> RECORDS SUPPLIED
-=-=-
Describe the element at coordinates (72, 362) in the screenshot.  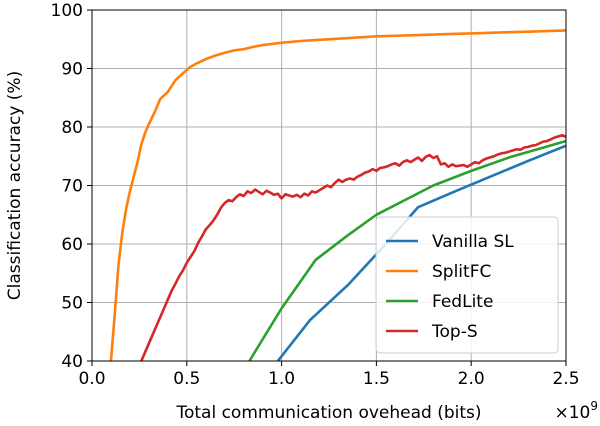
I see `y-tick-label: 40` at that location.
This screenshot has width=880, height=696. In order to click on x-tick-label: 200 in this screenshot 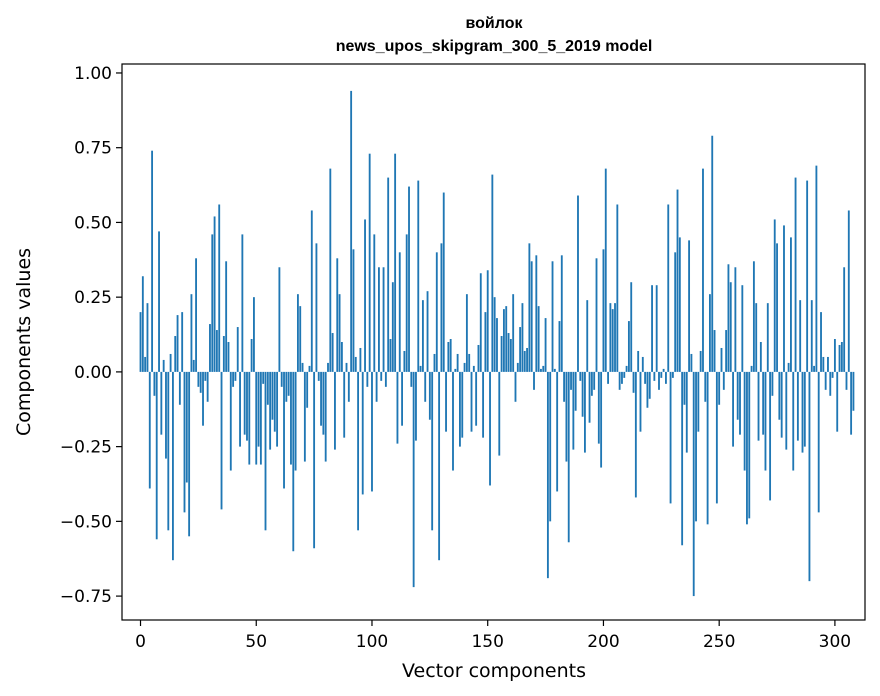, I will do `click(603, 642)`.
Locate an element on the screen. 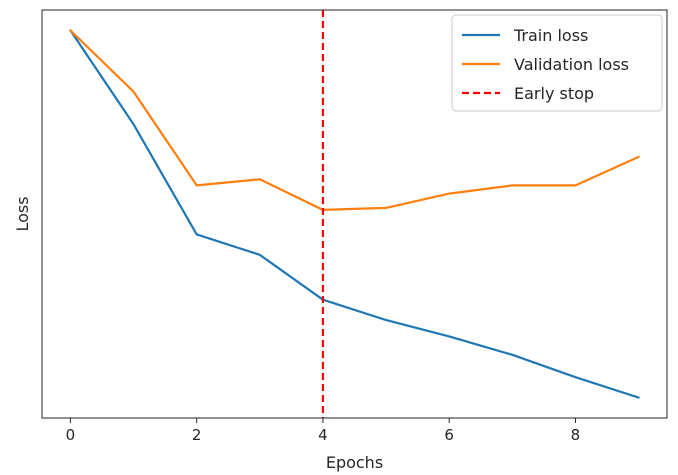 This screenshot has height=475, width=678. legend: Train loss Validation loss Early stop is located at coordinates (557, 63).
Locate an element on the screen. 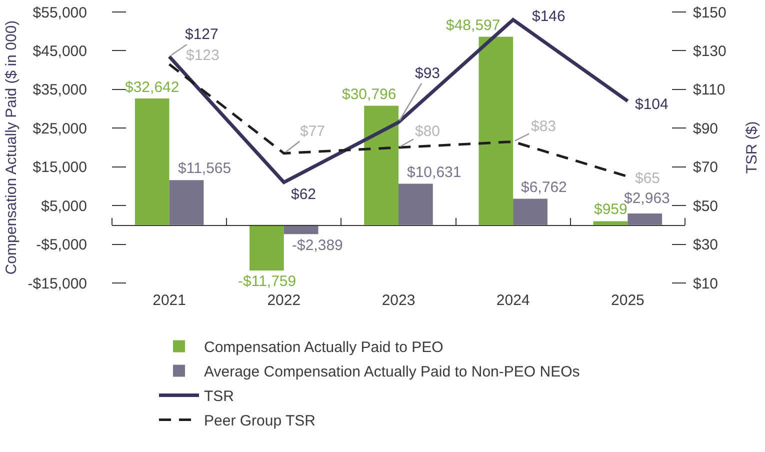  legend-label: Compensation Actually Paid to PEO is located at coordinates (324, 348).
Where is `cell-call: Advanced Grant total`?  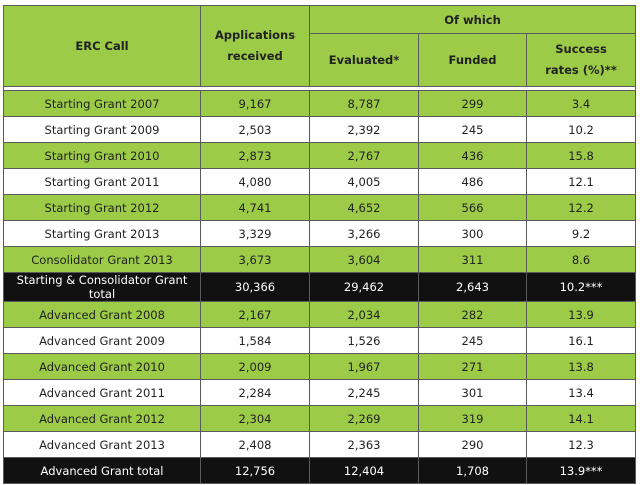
-=-=-
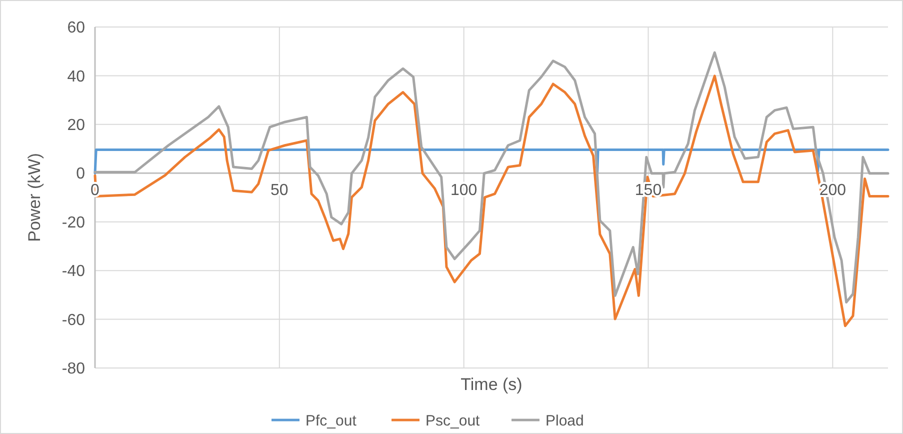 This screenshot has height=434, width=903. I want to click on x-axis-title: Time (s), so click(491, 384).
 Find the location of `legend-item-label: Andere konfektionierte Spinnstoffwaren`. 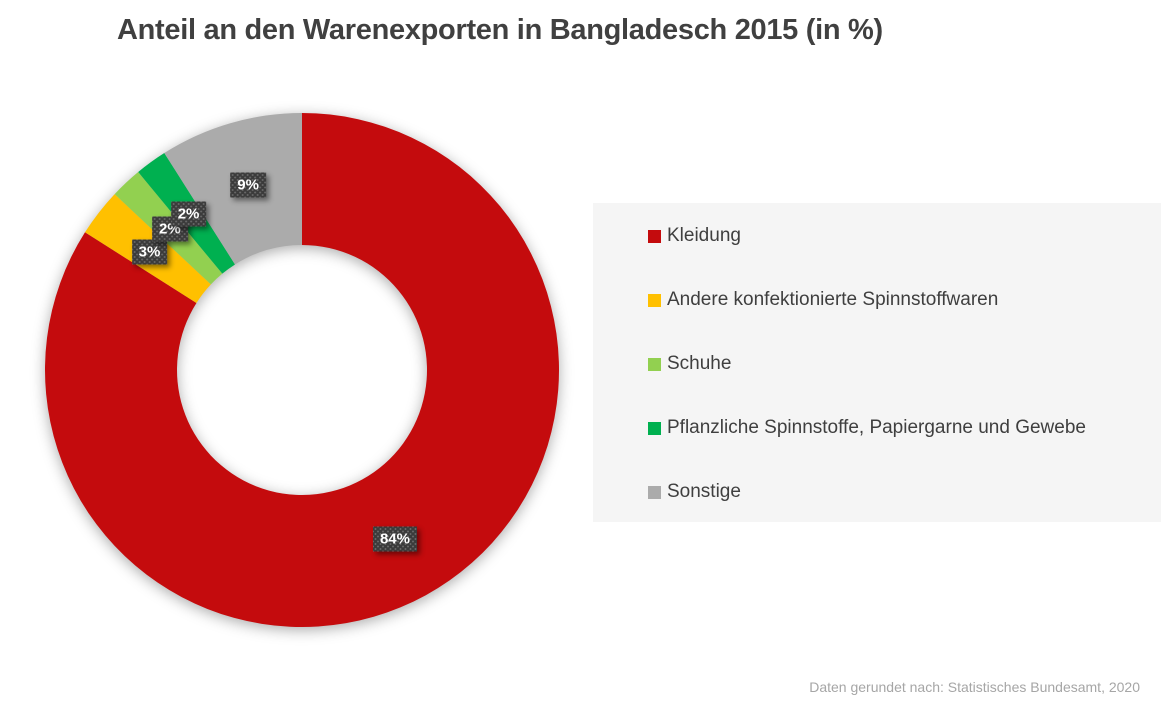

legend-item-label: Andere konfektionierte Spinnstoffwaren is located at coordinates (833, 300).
-=-=-
> ACTIVITY
Copy the stretch of the listing that begins with the line containing "This screenshot has height=434, width=903." and ends with the line containing "legend-item-label: Andere konfektionierte Spinnstoffwaren is", including both of those lines, and omit the pictures.

> PROBLEM SOLUTION
 This screenshot has height=434, width=903. I want to click on x-axis-title: Time (s), so click(491, 384).
 Find the location of `legend-item-label: Andere konfektionierte Spinnstoffwaren`. 

legend-item-label: Andere konfektionierte Spinnstoffwaren is located at coordinates (833, 300).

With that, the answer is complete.